### STUDY TEXT
When we only look at evidence that proves what we already think, that’s called a confirmation bias.[1] It’s a great way to feel confident that you’re always right, but it’s a terrible way to learn anything new.

So if you want to start thinking smart, avoid confirmation bias and be truly open to the counterargument and to being wrong.

3. Ask Questions and Listen to the Answers

Thinking smart also means being curious.[2] Smart people are inquisitive about how the world works, what makes people tick, and what it all means.

So another trick for how to think smart is to ask lots of questions.[3]

Surround yourself with people you think are intelligent. Again, avoid confirmation bias here too. If you only surround yourself with smart people who think just like you, you’re not going to learn much.

My college experience was great because I didn’t go to a school where everyone was liberal or conservative. There was a big mix of perspectives, and this deepened our classroom discussions and thinking.

Once you have your smart people crew, you need to ask questions. Keep a list of things you’re genuinely curious about. For example, I’m curious about parenting, politics, education, creativity, psychology, healthcare, other cultures, religion, philosophy… The list goes on.

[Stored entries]
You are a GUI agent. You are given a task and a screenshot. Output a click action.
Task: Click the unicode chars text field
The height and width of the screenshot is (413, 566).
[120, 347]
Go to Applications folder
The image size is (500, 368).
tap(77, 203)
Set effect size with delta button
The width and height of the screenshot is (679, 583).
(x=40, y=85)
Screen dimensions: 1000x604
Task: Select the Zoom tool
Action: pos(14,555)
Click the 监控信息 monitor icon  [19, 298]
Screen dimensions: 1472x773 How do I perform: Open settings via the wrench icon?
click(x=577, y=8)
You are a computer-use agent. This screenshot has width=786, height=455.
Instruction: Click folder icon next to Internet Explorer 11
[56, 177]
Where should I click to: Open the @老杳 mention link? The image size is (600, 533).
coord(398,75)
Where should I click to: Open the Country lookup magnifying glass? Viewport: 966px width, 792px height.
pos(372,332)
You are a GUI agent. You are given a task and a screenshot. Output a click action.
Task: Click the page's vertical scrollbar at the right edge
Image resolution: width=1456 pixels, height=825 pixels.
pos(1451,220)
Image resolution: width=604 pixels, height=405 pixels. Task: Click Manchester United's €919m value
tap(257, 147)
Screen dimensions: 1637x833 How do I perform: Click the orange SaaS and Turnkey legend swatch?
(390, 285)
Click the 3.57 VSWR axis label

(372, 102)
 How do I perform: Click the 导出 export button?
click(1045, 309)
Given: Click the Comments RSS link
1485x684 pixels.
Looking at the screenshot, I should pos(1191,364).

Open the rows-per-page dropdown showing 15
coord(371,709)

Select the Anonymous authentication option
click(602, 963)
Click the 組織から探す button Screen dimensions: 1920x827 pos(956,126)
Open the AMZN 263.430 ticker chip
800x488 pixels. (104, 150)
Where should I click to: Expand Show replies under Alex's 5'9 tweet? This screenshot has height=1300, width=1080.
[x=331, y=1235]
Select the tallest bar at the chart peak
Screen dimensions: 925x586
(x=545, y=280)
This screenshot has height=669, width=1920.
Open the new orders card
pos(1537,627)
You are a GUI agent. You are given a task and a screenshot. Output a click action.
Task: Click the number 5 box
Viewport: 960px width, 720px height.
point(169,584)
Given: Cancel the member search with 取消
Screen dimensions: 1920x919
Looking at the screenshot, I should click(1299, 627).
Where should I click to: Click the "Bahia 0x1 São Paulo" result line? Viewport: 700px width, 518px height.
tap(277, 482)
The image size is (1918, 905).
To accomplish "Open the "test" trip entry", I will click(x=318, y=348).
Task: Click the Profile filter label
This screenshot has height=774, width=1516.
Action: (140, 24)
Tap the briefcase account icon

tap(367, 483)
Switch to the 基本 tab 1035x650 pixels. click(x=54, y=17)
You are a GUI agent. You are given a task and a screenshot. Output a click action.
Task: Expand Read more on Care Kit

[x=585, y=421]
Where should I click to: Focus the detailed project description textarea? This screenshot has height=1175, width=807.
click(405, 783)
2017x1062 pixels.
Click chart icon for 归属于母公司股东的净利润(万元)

### WHAT THE TASK REQUIRES
Copy the stretch of the passage on thinking smart from "Thinking smart also" through "discussions and thinking.", substituting "tunnel vision" for "confirmation bias".

### COMPLETED TASK
Thinking smart also means being curious.[2] Smart people are inquisitive about how the world works, what makes people tick, and what it all means.

So another trick for how to think smart is to ask lots of questions.[3]

Surround yourself with people you think are intelligent. Again, avoid tunnel vision here too. If you only surround yourself with smart people who think just like you, you’re not going to learn much.

My college experience was great because I didn’t go to a school where everyone was liberal or conservative. There was a big mix of perspectives, and this deepened our classroom discussions and thinking.